Mario Lopez Covarrubias v. United States

290 F.2d 157
CourtCourt of Appeals for the Ninth Circuit
DecidedMay 1, 1961
Docket17215
StatusPublished
Cited by1 cases

This text of 290 F.2d 157 (Mario Lopez Covarrubias v. United States) is published on Counsel Stack Legal Research, covering Court of Appeals for the Ninth Circuit primary law. Counsel Stack provides free access to over 12 million legal documents including statutes, case law, regulations, and constitutions.

Bluebook
Mario Lopez Covarrubias v. United States, 290 F.2d 157 (9th Cir. 1961).

Opinion

PER CURIAM.

Appellant was indicted in three counts of a five-count indictment for violating Title 21 U.S.C.A. § 174. Count one charged appellant and codefendant Juan Jose Medrano with knowingly and unlawfully selling and facilitating the sale of a quantity of heroin; count two charged them with knowingly and unlawfully receiving, concealing and facilitating the concealment and transportation of the same; and count five charged them with conspiracy to violate the narcotics laws of the United States with reference to the transactions set forth in counts one and two.

The case was tried to a jury which returned verdicts finding the appellant guilty on all three counts. Appellant was sentenced to imprisonment for 20 years on each count, the sentences to run concurrently.

On this appeal appellant urges two grounds, (1) there was no evidence of possession of narcotics in appellant, and (2) the evidence establishes entrapment of appellant as a matter of law.

Appellant’s codefendant, Juan Jose Medrano, was convicted by the same jury of all five counts. His conviction was affirmed on appeal to this Court, Medrano v. U. S., 1960, 285 F.2d 23. The facts leading up to the indictment and conviction of appellant and his codefendant Me-drano, including appellant’s participation thereon, are set forth in detail in Me-drano v. United States, supra, and will not be repeated here, except that after the heroin involved had been purchased and acquired by the special employee, Edward Ferris, appellant while riding in the automobile with Ferris from the place where the heroin had been secreted asked him for a “fix”, and appellant bent over to “sniff” some of the heroin.

In disposing of the contention by Medrano in his appeal that there was no evidence of possession of narcotics in Medrano, this Court in Medrano v. United States, supra, stated that such contention had been laid to rest in Cellino v. United States, 9 Cir., 1960, 276 F.2d 941. If not laid to rest in the Cellino case, appellant’s contention was completely disposed of by this Court in Rodella v. United States, 9 Cir., 1960, 286 F.2d 306, certiorari denied 81 S.Ct. 1042.

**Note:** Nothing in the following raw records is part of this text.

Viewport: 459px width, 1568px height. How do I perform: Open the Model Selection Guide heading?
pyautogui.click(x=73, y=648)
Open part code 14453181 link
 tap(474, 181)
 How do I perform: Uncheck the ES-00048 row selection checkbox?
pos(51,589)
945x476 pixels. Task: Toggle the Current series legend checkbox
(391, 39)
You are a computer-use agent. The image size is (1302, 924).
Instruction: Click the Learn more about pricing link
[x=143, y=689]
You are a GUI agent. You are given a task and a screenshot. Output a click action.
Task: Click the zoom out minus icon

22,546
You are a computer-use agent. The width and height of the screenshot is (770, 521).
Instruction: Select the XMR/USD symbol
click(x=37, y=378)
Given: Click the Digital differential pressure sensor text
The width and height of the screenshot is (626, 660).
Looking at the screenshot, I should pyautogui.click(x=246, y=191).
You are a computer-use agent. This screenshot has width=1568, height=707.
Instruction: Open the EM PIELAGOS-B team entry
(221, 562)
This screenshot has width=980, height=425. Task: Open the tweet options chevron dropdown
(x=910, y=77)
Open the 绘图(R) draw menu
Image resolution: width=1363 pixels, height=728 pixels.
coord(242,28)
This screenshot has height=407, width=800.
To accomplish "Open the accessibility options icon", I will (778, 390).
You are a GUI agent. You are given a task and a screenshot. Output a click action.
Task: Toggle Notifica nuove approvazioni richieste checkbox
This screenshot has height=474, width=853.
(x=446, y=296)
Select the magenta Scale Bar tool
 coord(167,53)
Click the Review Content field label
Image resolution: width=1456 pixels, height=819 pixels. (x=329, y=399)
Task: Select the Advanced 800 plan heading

In respect to appellant’s contention of entrapment, we call attention to the fact that the defense of entrapment was not raised at the trial, which fact appellant concedes. Nevertheless, we have examined the record and we find no entrapment as a matter of fact or law. See Cel-lino v. United States, supra; Medrano v. United States, supra; and Young v. United States, 9 Cir., 1960, 286 F.2d 13-

The judgment appealed from is affirmed.